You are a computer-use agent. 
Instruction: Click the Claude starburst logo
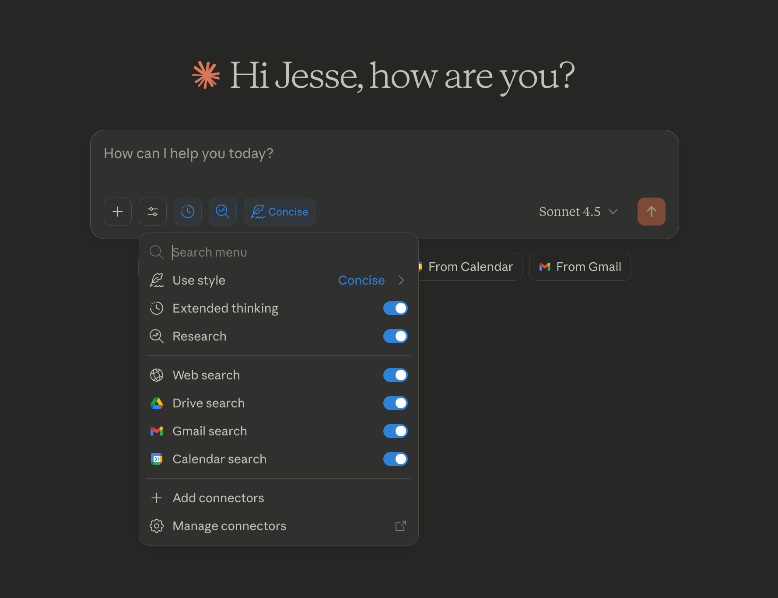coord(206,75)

—————

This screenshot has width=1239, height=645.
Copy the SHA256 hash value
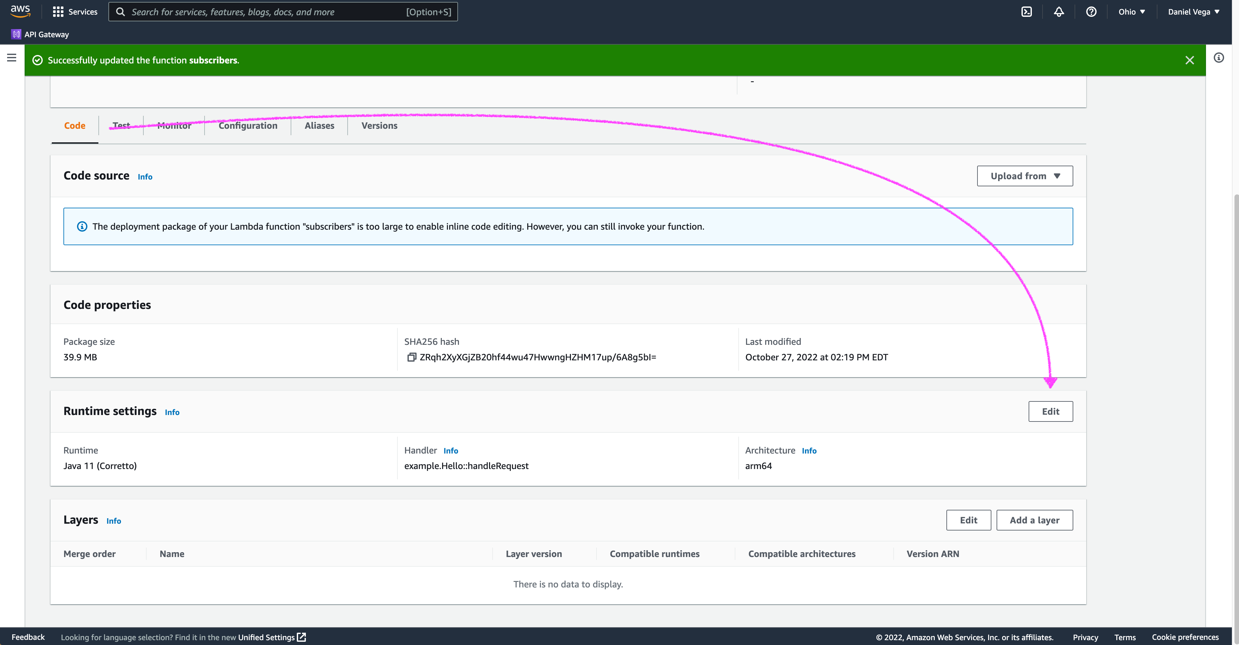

—————

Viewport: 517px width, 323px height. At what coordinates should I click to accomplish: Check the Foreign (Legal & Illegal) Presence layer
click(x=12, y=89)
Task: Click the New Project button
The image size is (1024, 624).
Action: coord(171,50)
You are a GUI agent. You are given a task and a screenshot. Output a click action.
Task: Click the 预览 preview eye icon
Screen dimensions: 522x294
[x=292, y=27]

—————

TASK
Please copy the part of the records that opens with the line containing "You are a GUI" and closes with the line containing "[x=292, y=27]", including both of those lines and reproducing each one without change.

SOLUTION TO THIS TASK
You are a GUI agent. You are given a task and a screenshot. Output a click action.
Task: Click the 预览 preview eye icon
Screen dimensions: 522x294
[x=292, y=27]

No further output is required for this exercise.